Self-Discipline / by Jennifer Chan

 
“No person is free who is not master of himself.”
- Epictetus

Don’t eat that piece of chocolate cake.

Don’t hit ‘snooze’ when your alarm sounds at 6:00 a.m.

Don’t buy those new pair of shoes when you still carry credit card debt.

Don’t send that text message at 3:00 in the morning to that person who just broke your heart.

Every single day, we’re challenged to practice restraint - self-discipline - when temptation inevitably presents itself. So how do we stay the course? Well, that depends on...you. And your interpretation of the following three things.

  1. Do more of what you like. Sounds simple, right? But, alas, it’s true. It’s easier to wake up early and go for a five mile run before work if exercising makes you calm, happy and fulfilled. It’s easier to sit down and write for three hours after your 9-to-5 job if your passionate about honing your craft.
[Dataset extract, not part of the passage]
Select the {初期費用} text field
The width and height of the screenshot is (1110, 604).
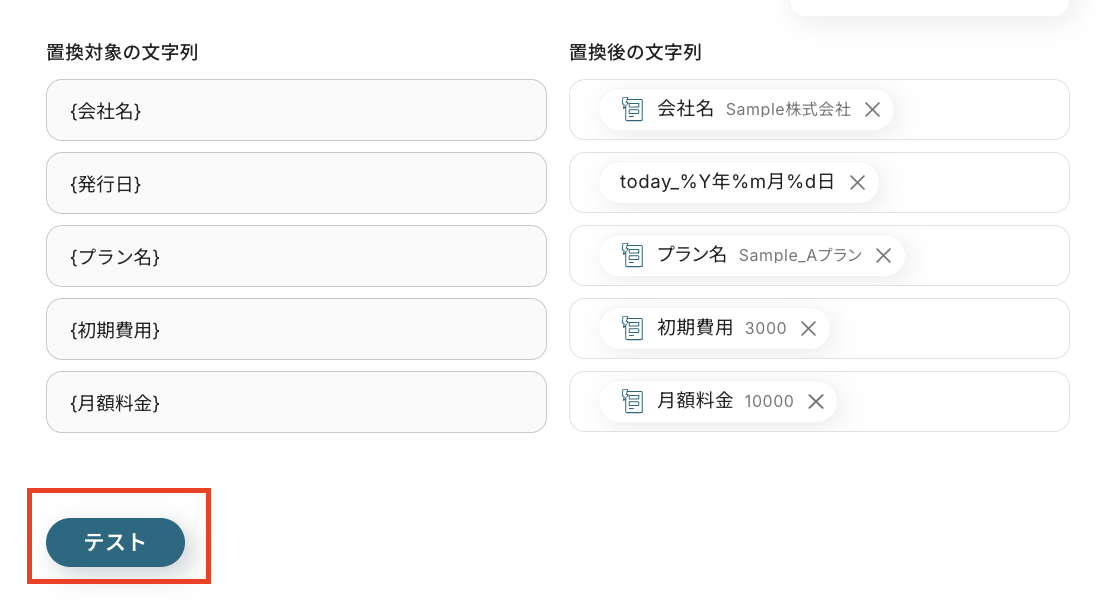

It’s easier to attend networking events if you enjoy making small talk with strangers. If you find that you’re struggling to muster up the motivation to complete a task, consider it a sign that you probably don’t value the experience as much as you think.
     
  2. Understand your triggers. As much as we try, we aren’t robots. Part of being alive involves being predisposed to certain triggers - words, places, people, sounds, smells - and recognizing when they will most likely arise. Once we can anticipate them, we can start building healthy responses to them. This won’t eliminate our emotions - which is in some ways unavoidable - but it can manage our actions following exposure.
     
  3. Reverse engineer by first establishing your values. It’s much easier to train yourself to perform a certain task or sustain a particular habit if the action reinforces a core value. Dig deep. What’s important to you? For example, I value tolerance so every day I read one editorial that presents a view that opposes mine. Another example: I value using my privilege in service of others so I work at a legal aid clinic that helps low-income workers. It’s much easier to do things that, at their core, perpetuates a deep-seated belief that you hold.

If you haven’t noticed, all three suggestions involve self-reflection.

Discipline can only be achieved when you figure out who you want to be and where you want to go. The summation of your actions is the arrow that will get you there. One last thing: Being successful at self-discipline is entirely perspectival: Someone who wakes up at 5:00 a.m. to run ten miles may scoff at someone who wakes up at 7:00 a.m. and only runs three miles. The nature of the task is irrelevant. The depth of focus, control and adversity is what matters.